Wiceminister rozwoju, pracy i technologii Olga Semeniuk przyznała, że "nie możemy wykluczać scenariusza, który dziś obserwujemy w Wielkiej Brytanii czy Rosji". Na pytanie, czy jesienią grozi nam kolejny lockdown, odparła: -To są bardzo ciężkie pytania i trudne decyzje.

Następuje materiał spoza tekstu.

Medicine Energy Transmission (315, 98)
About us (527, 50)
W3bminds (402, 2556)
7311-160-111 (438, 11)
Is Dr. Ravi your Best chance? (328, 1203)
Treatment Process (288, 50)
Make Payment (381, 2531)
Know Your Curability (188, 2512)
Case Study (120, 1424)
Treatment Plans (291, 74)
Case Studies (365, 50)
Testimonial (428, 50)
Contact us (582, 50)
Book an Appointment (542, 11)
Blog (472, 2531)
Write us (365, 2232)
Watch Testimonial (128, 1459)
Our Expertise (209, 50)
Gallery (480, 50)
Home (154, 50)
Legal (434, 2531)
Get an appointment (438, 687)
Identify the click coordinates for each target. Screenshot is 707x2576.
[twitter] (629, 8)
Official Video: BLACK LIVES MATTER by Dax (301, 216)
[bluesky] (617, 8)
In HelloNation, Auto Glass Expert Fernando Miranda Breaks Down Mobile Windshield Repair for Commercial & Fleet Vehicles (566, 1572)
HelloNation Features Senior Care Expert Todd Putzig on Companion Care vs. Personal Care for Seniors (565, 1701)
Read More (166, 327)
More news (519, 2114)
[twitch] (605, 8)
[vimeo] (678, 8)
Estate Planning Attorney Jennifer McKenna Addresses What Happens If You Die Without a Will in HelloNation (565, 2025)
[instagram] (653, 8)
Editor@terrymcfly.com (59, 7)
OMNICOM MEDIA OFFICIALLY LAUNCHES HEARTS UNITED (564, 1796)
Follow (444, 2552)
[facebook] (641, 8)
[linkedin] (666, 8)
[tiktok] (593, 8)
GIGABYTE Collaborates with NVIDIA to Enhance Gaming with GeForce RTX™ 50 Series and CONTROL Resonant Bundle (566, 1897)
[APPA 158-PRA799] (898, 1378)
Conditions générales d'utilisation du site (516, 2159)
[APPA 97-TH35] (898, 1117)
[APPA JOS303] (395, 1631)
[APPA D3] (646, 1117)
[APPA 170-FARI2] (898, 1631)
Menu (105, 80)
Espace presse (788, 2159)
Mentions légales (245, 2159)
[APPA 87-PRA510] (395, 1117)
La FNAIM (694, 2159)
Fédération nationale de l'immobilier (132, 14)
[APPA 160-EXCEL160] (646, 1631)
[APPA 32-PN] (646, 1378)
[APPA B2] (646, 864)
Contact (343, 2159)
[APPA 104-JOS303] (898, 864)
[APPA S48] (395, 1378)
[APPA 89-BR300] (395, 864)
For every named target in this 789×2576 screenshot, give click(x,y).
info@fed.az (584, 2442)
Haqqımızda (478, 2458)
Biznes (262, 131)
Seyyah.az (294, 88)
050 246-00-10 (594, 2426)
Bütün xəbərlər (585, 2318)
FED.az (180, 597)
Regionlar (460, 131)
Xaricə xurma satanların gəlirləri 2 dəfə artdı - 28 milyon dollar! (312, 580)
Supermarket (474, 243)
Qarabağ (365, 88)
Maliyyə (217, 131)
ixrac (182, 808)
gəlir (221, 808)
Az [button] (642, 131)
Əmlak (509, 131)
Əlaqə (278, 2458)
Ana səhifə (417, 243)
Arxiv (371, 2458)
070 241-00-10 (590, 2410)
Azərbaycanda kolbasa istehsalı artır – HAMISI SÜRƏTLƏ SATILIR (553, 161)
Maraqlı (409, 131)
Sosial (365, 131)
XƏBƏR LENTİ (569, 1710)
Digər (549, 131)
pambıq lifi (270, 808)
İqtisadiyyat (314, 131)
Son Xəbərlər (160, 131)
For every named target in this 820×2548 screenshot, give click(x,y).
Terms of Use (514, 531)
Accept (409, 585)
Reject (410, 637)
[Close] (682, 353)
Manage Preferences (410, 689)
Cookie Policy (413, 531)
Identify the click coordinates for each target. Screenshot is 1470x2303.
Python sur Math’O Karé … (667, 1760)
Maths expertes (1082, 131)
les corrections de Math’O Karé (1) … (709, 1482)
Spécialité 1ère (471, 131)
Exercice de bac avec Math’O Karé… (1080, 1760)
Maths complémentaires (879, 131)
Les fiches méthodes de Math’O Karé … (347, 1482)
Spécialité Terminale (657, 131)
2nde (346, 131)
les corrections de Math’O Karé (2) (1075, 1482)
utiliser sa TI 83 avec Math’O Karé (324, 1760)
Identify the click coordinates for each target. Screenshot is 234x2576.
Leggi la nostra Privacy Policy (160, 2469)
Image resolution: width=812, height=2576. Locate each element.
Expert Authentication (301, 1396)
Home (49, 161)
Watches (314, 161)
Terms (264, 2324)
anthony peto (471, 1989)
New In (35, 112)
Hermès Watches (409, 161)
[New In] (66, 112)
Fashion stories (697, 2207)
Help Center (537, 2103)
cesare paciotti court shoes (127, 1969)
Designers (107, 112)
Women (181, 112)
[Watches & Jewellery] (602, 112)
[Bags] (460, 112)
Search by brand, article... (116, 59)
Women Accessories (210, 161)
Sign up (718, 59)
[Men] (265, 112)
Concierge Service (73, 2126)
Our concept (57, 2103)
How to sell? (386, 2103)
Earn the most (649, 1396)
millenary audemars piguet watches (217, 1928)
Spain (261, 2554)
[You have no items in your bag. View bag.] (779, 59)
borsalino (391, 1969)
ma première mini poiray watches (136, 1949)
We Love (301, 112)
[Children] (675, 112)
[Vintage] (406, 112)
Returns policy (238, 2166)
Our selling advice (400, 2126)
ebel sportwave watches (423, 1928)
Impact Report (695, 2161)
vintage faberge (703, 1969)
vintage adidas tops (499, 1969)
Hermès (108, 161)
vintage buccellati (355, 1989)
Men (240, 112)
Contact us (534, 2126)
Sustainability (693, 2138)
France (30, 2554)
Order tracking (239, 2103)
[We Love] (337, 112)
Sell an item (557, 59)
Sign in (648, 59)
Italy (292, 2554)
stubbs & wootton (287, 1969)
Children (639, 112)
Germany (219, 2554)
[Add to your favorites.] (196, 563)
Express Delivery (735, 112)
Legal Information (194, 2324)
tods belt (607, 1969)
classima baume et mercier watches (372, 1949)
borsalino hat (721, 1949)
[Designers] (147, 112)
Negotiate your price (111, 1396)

Musimy mieć rezerwę budżetową, która posłuży do pomocy przedsiębiorcom w potencjalnym lockdownie i zrobić wszystko, aby te obostrzenia i zamknięcia były na jak najmniejszą skalę. Podkreśliła również, że polski rząd ma już 1,5 roku doświadczenia w walce z pandemią i jej skutkami.
Olga Semeniuk była gościem programu Sygnały Dnia w Polskim Radiu.
Polityk mówiła, że polska gospodarka radzi sobie bardzo dobrze. - Stabilnie utrzymujemy się na pierwszym miejscu w rankingu najniższego bezrobocia w Europie - mówiła. Dodała, że w Polsce działa obecnie ponad 2,5 mln firm, nawet nieco więcej niż przed pandemią.
Pytana o możliwość wprowadzenia kolejnych ograniczeń, mówiła -Narodowy program szczepień idzie do przodu, rozwija się, mamy nadzieję, że pozwoli zachować nam stabilność epidemiczną w kraju. Nie wyklucza jednak, że może pojawić się taki wariant, w którym będziemy musieli wybrać: albo obligatoryjność szczepionki, albo uwolniona gospodarka.